A team of Israeli researchers from Tel Aviv University, Bar-Ilan University, the University of Haifa and Sweden’s Jönköping University has developed a groundbreaking method to improve wildfire forecasting by tailoring models to specific countries.
Published in the scientific journal npj Natural Hazards by Nature, the study shows that adapting weather-based fire risk indices to local conditions significantly boosts prediction accuracy.
Wildfires near Jerusalem
(Video: Fire and Rescue Authority)
Led by Dr. Assaf Shmuel and Prof. Colin Price from Tel Aviv University’s Geophysics Department, alongside Prof. Teddy Lazebnik from the University of Haifa and Jönköping University and Dr. Oren Glickman from Bar-Ilan University’s Computer Science Department, the study addresses the limitations of global fire risk indices.
Commonly used indices from Canada, the United States and Australia perform well in certain regions but falter elsewhere due to variations in climate, vegetation, land use and ignition sources.
The researchers compared the top three global fire risk indices across more than 160 countries, finding the Canadian index led with an average accuracy of about 70%. Using a unique genetic algorithm, they recalibrated this index for individual countries, raising accuracy to approximately 80%.
Further advancing their approach, the team developed country-specific artificial intelligence models, which they simplified into transparent decision trees using a technique called Knowledge Distillation. This method achieved an impressive 86% accuracy while remaining simple enough for practical use.
Efforts to create a universal global model yielded far less accurate results, underscoring the need for regional customization. “There’s no reason to assume a single index can predict wildfire risk across regions with different climates, vegetation and topography,” says Shmuel. “Our findings show that regional adaptations significantly improve the accuracy and reliability of fire risk forecasts.”

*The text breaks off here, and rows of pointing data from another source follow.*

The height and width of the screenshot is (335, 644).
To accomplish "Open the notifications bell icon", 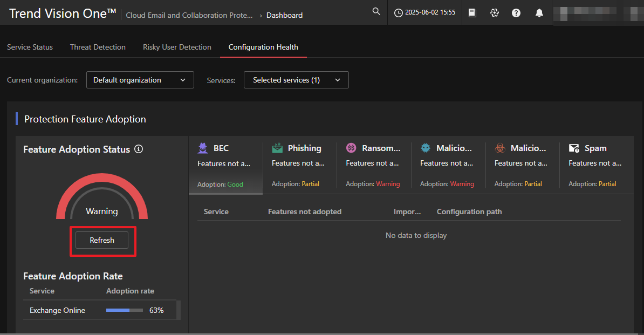I will pos(539,13).
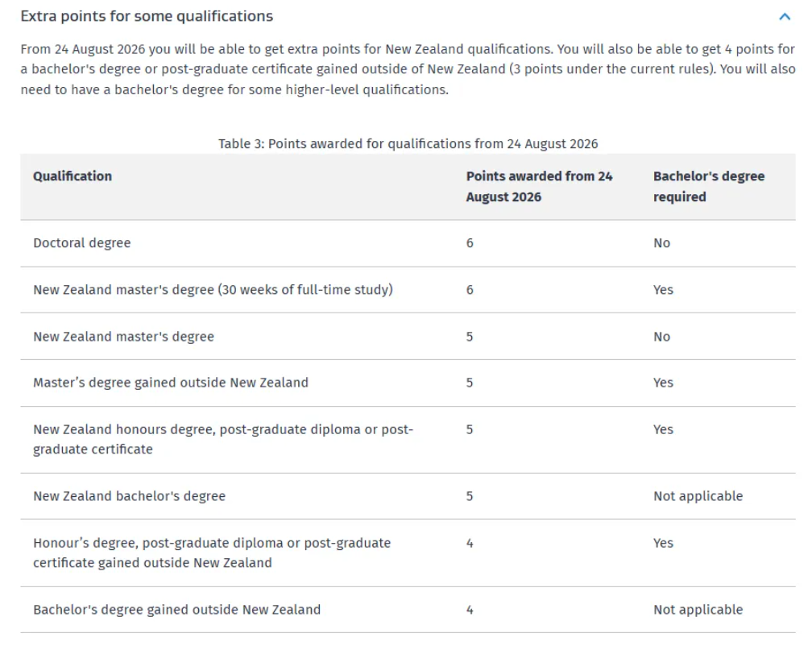Click the plain 'New Zealand master's degree' cell
This screenshot has height=650, width=812.
[x=123, y=337]
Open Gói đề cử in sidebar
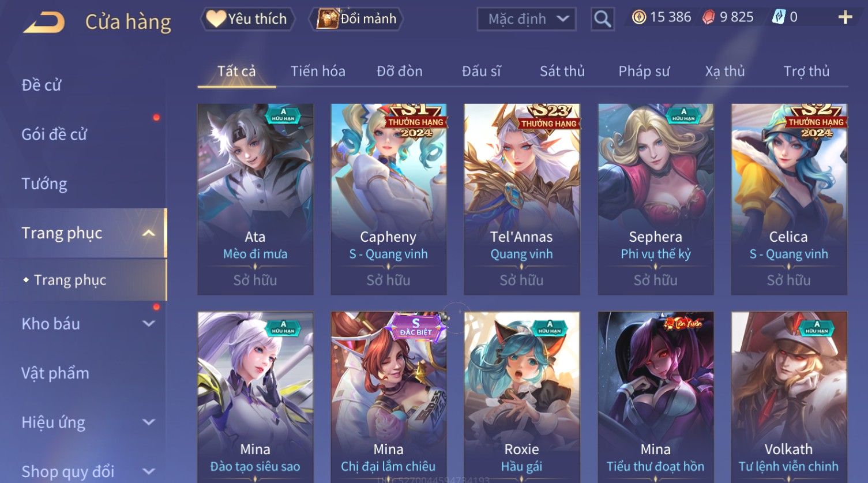This screenshot has width=868, height=483. point(54,134)
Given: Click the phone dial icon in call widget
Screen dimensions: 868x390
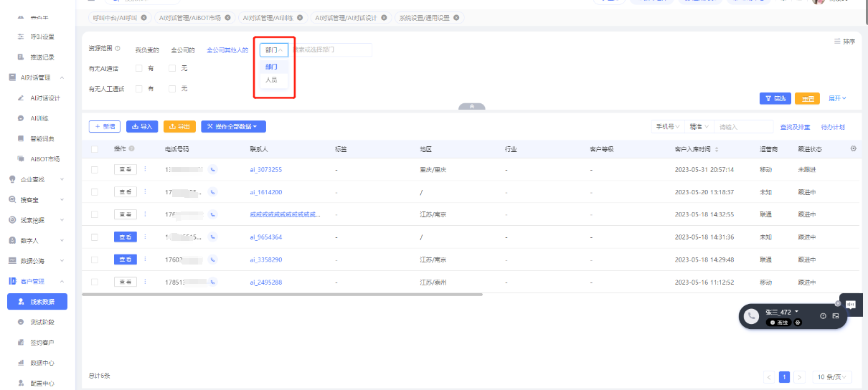Looking at the screenshot, I should pyautogui.click(x=751, y=316).
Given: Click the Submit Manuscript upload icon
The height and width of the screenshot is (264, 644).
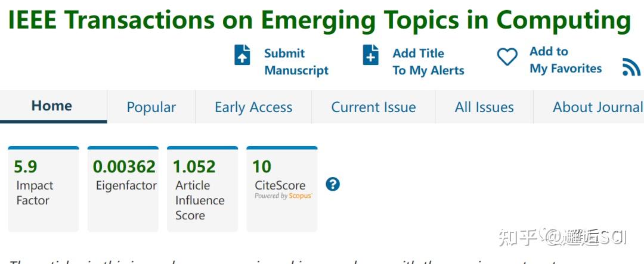Looking at the screenshot, I should 242,55.
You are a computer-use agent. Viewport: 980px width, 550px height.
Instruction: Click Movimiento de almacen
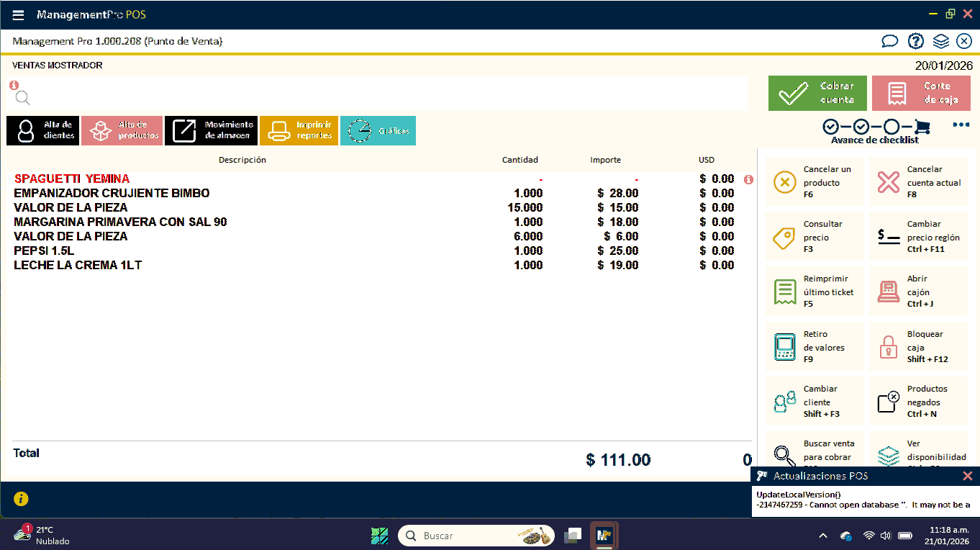[211, 130]
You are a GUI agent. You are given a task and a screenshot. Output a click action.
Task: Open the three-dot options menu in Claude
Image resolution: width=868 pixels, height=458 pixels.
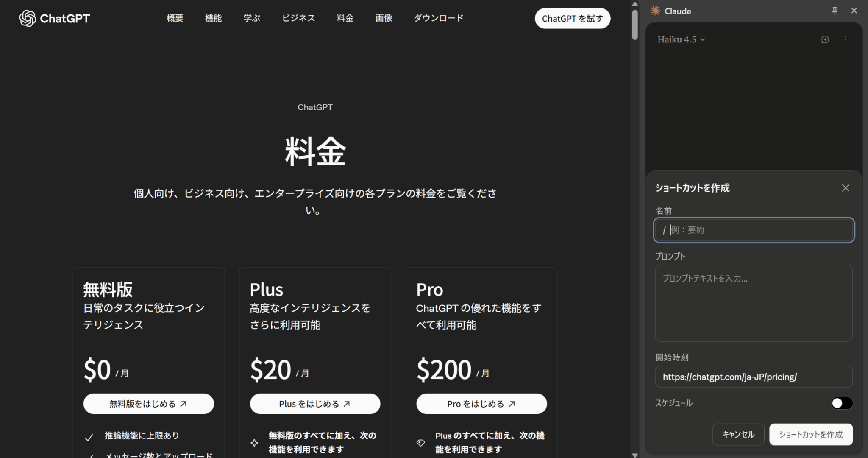pyautogui.click(x=846, y=39)
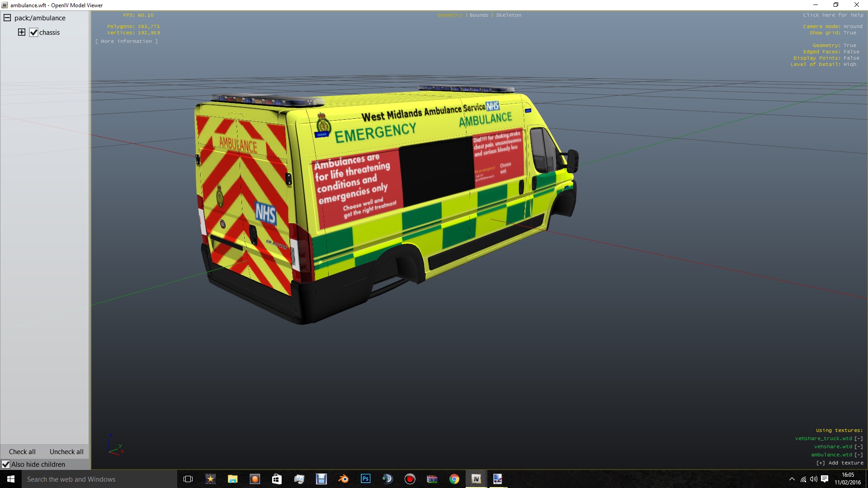Open Photoshop from the taskbar
868x488 pixels.
point(365,479)
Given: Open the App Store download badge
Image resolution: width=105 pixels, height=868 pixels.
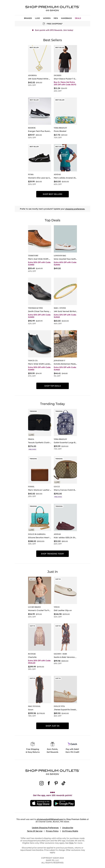Looking at the screenshot, I should pyautogui.click(x=41, y=803).
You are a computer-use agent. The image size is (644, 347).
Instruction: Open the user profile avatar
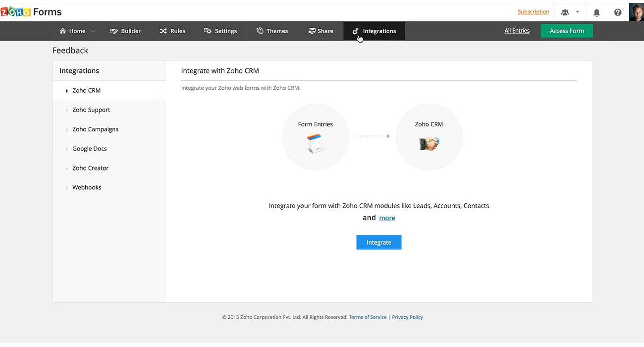point(636,12)

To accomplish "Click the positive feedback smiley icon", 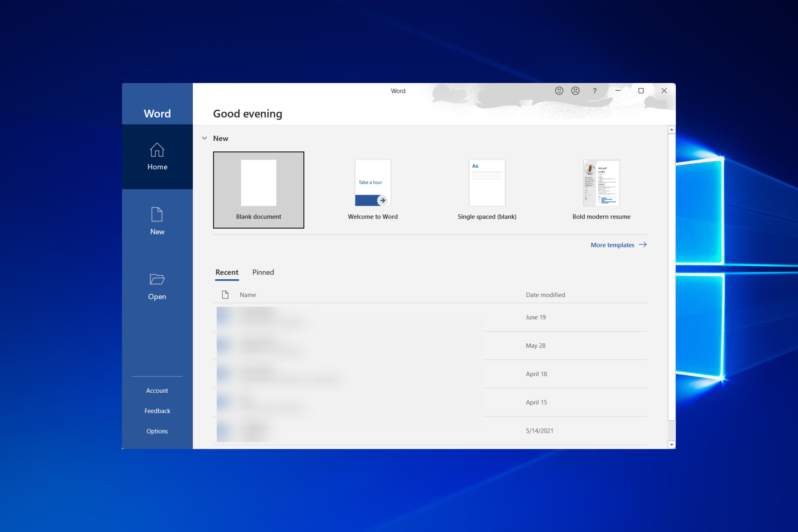I will coord(559,90).
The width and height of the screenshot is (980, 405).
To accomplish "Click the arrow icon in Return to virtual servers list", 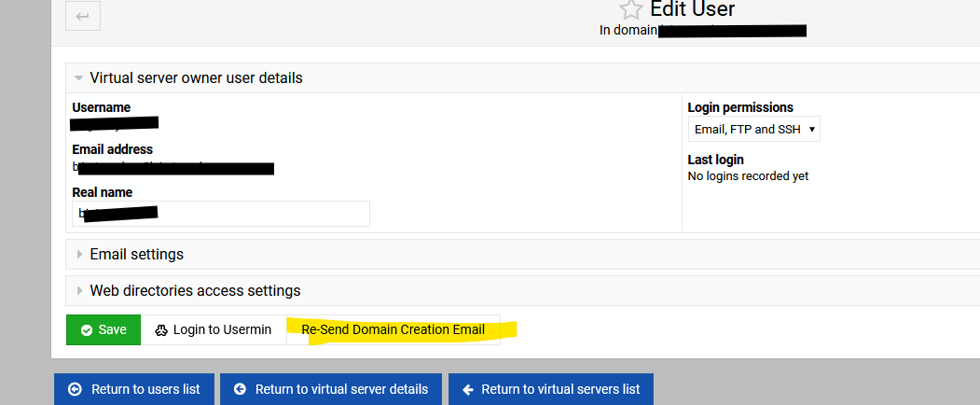I will click(468, 389).
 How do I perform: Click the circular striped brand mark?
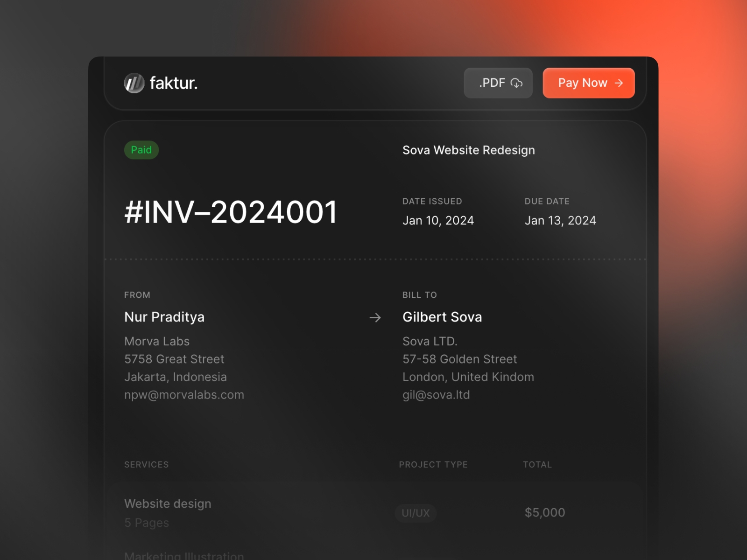click(134, 83)
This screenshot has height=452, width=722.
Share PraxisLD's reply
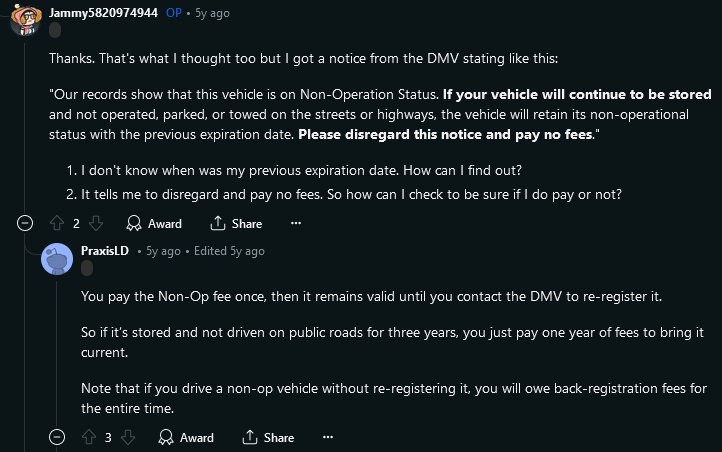click(268, 437)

Wildfires have become more frequent and severe worldwide, threatening human lives, infrastructure and biodiversity while releasing vast amounts of greenhouse gases that accelerate climate change.
Price explains, “Climate change is increasing the frequency and intensity of wildfires globally. To prepare effectively, we must tailor forecasting tools to each region’s specific conditions.
“Our study demonstrates that combining existing scientific knowledge with advanced computational tools can significantly enhance our ability to warn and prevent disasters.”
Dr. Oren Glickman added, “Using machine learning and advanced computational tools, we can uncover hidden patterns and translate them into simple, actionable models.” The customized models offer emergency authorities, policymakers, and field operators a powerful tool for early warnings, resource allocation and damage mitigation.
As global warming heightens the risk of devastating wildfires, this approach provides a foundation for future research and the development of precise warning systems worldwide.